Y el rey confirió el reino a su hijo, y le dio el nombre de Anti-Nefi-Lehi. Y murió el rey precisamente el año en que los lamanitas empezaron sus preparativos para la guerra contra el pueblo de Dios.
Y aconteció que los amalekitas y los amulonitas y los lamanitas que se hallaban en la tierra de Amulón, y también en la tierra de Helam, y los que estaban en la tierra de Jerusalén, y en resumen, en todas las tierras circunvecinas, que no habían sido convertidos ni habían tomado sobre sí el nombre de Anti-Nefi-Lehi, fueron provocados a ira contra sus hermanos por los amalekitas y los amulonitas.
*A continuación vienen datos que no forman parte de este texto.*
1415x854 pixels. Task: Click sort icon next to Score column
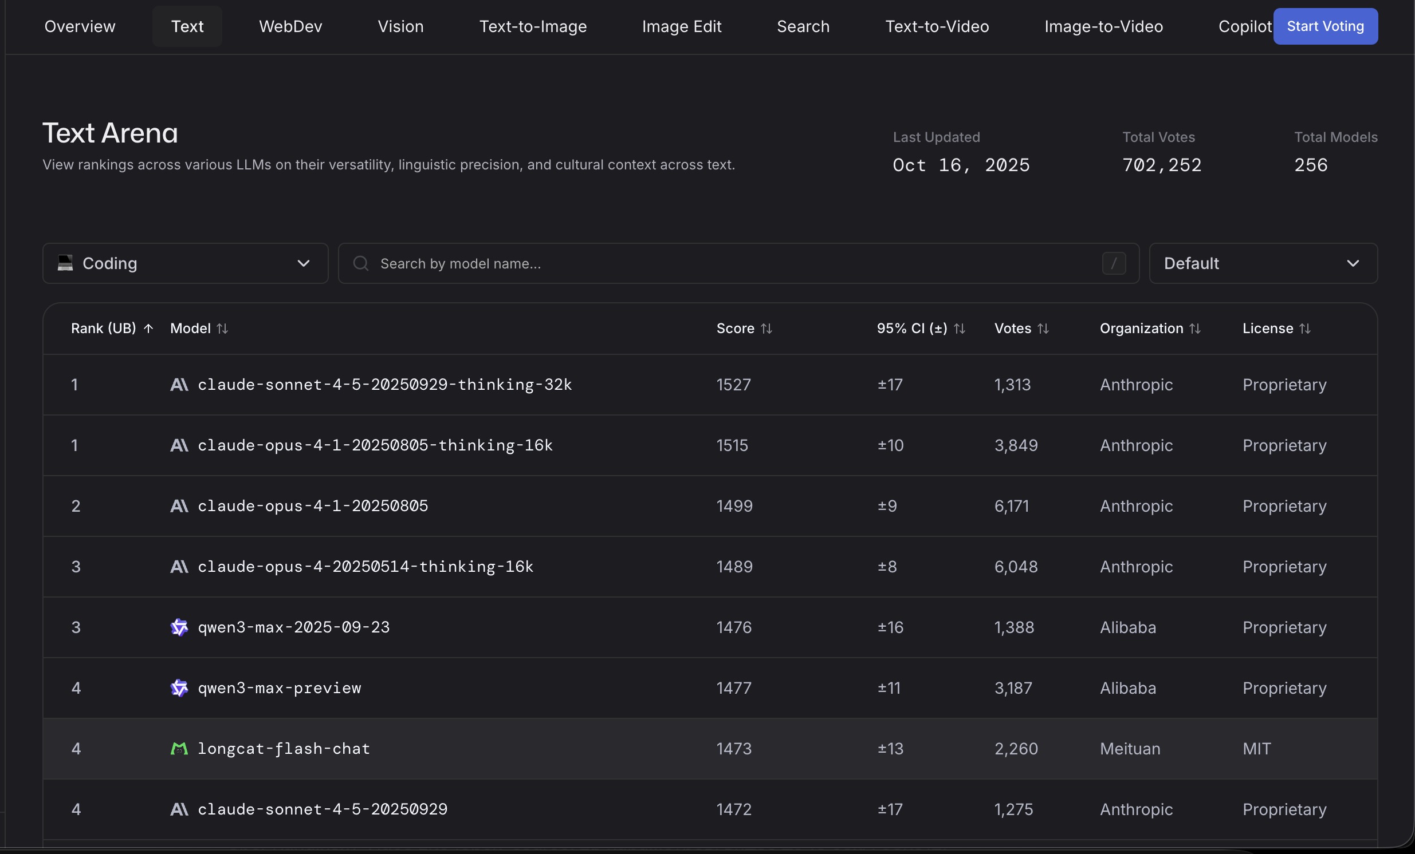pos(766,328)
Y su odio contra ellos llegó a ser sumamente intenso, a tal grado que empezaron a rebelarse contra su rey, al punto de que ya no quisieron que fuera su rey; por tanto, tomaron las armas contra el pueblo de Anti-Nefi-Lehi.
Ahora bien, cuando Ammón y sus hermanos, y todos los que lo habían acompañado, vieron los preparativos de los lamanitas para destruir a sus hermanos, se dirigieron a la tierra de Midián, donde Ammón encontró a todos sus hermanos; y de allí fueron a la tierra de Ismael a fin de reunirse en consejo con Lamoni y también con su hermano Anti-Nefi-Lehi acerca de lo que debían hacer para defenderse de los lamanitas.